* **Material to process**:
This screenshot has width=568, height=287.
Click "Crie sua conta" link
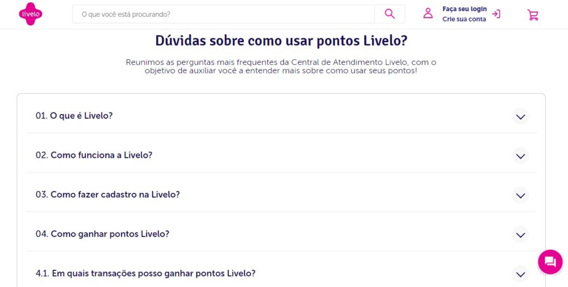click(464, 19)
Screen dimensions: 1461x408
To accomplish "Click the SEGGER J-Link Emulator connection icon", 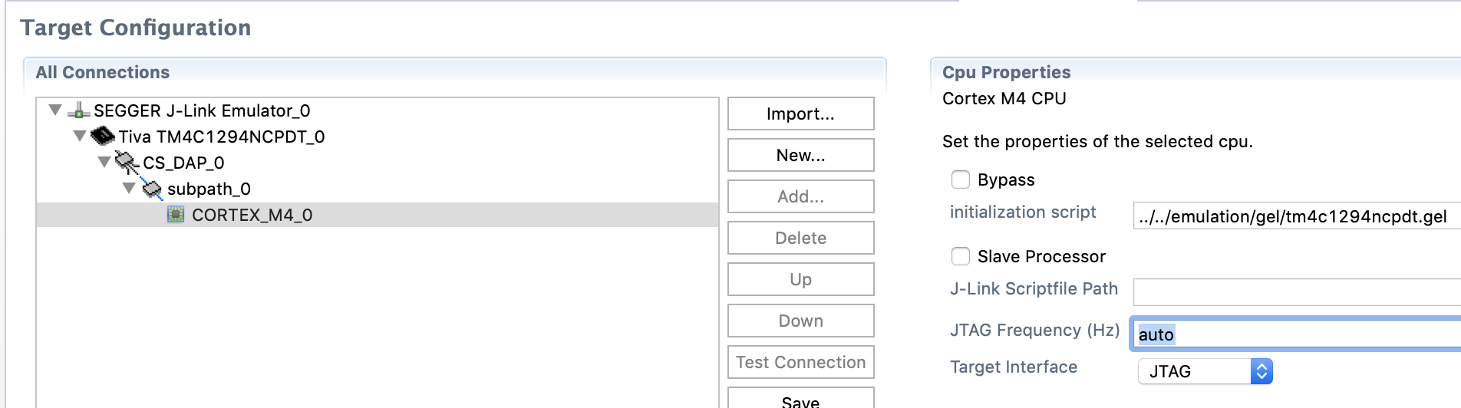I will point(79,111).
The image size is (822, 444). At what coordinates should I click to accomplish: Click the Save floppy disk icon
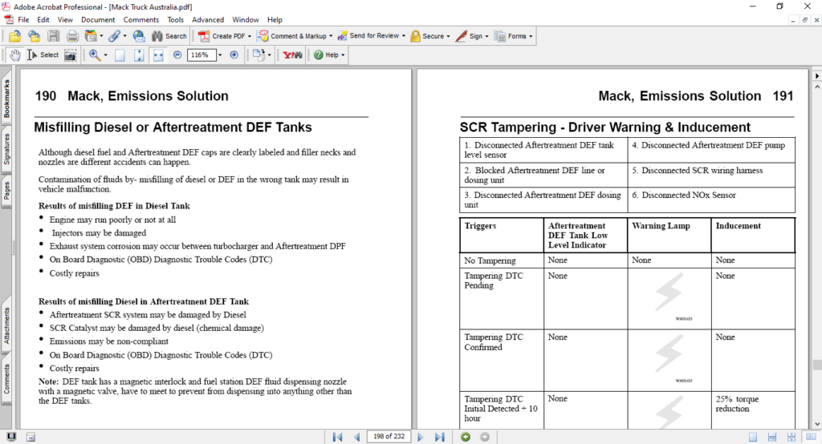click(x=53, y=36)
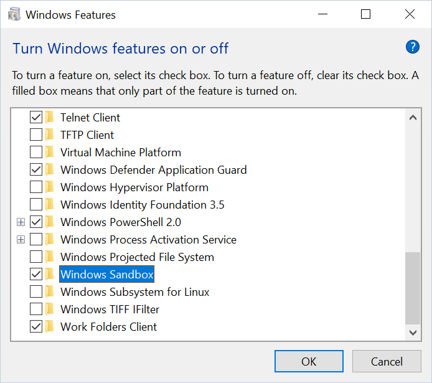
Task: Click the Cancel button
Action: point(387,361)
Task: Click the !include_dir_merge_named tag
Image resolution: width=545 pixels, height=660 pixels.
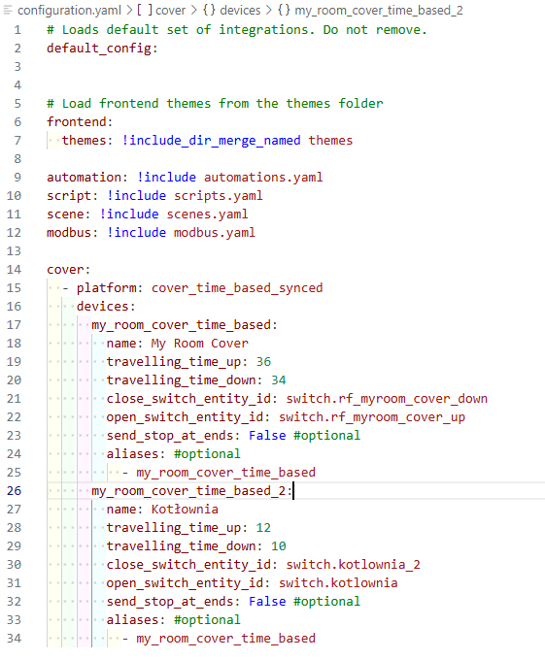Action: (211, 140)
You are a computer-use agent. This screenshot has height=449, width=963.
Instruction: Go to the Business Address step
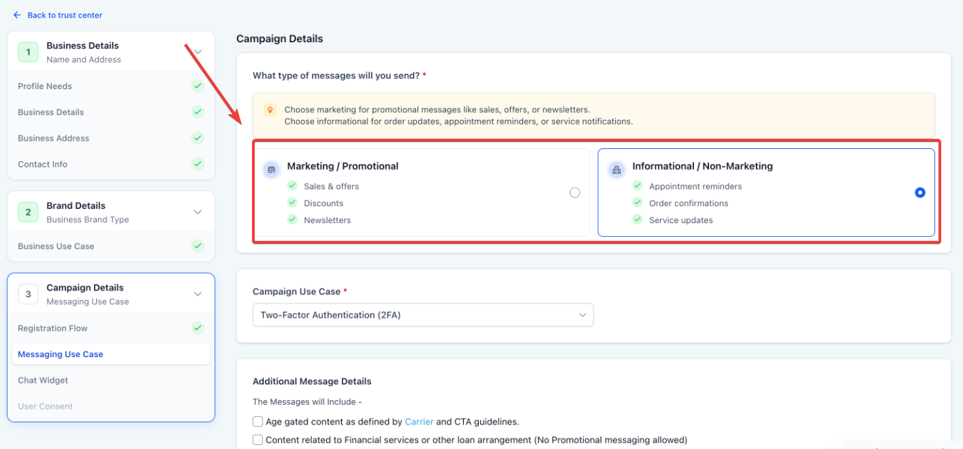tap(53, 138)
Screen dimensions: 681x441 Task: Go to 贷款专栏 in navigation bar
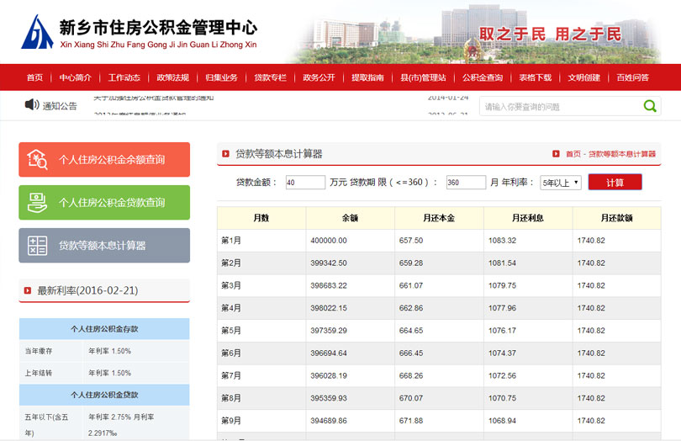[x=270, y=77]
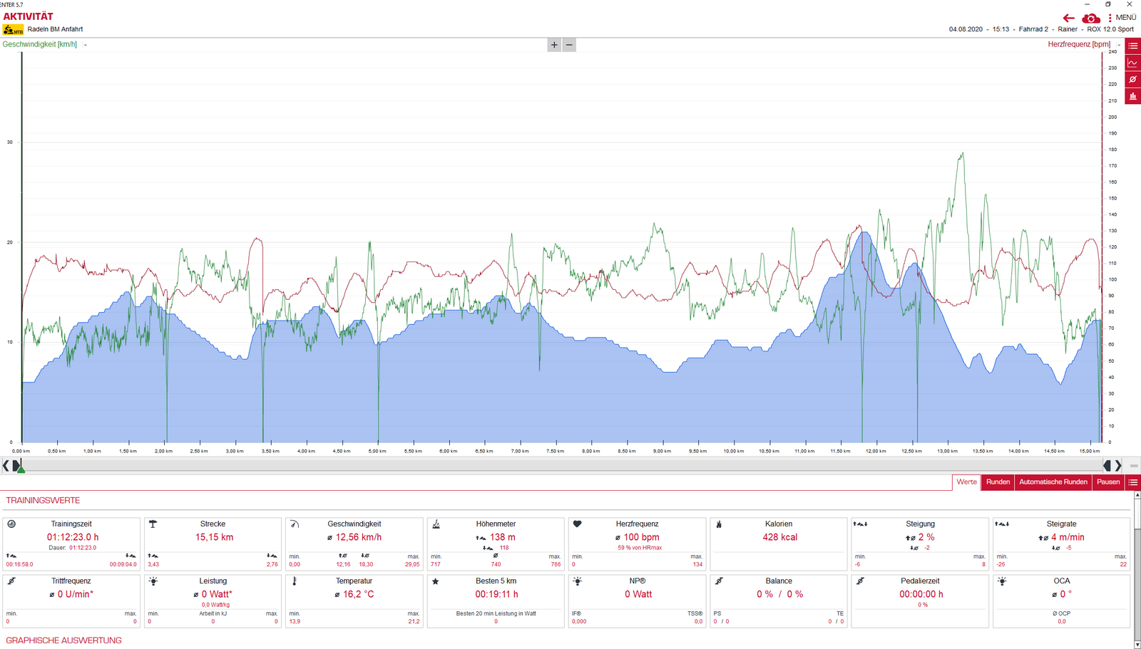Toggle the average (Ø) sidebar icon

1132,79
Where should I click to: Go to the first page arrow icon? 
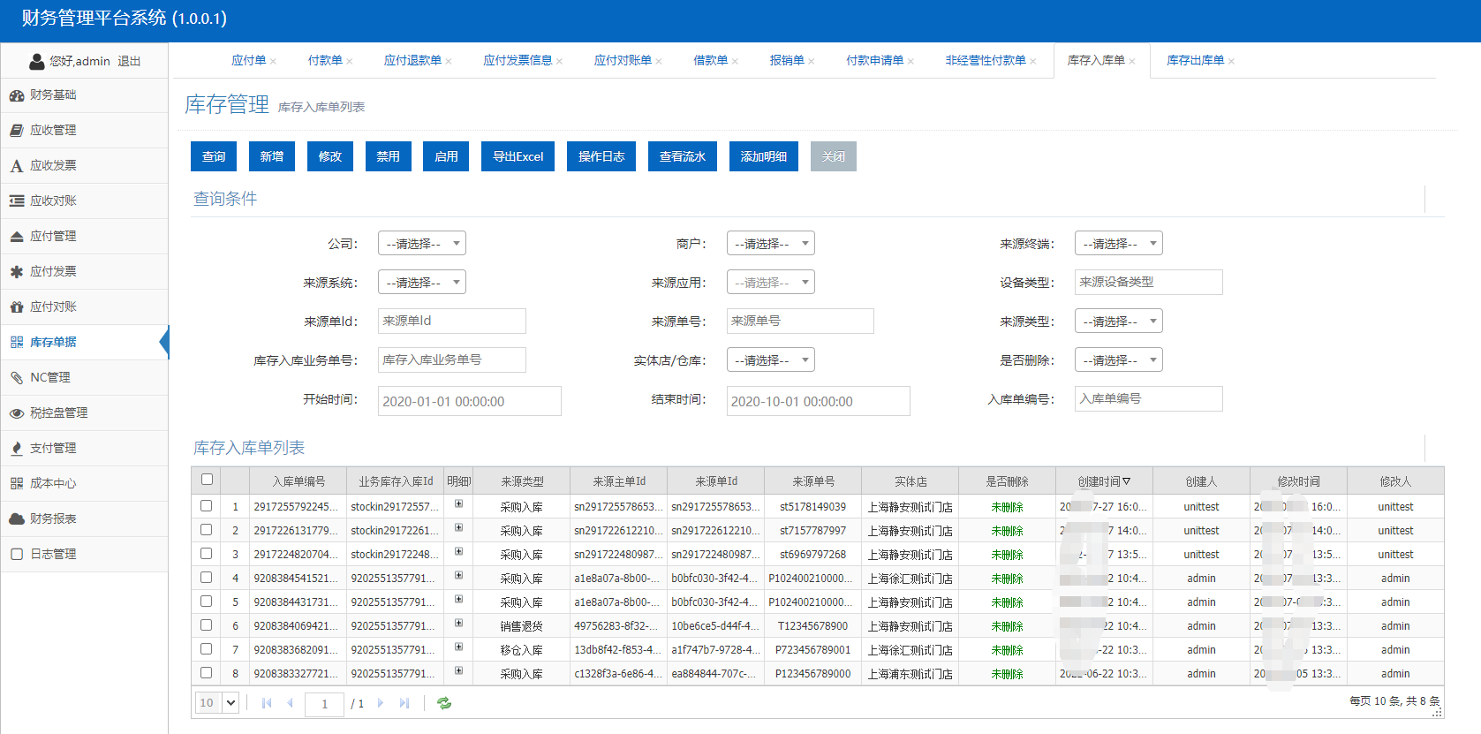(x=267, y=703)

* **Exercise details**:
Which of the lines above contain "screenshot"? Return them all.

* **Your solution**:
This screenshot has width=568, height=287.
You are a computer-use agent. This screenshot has height=449, width=963.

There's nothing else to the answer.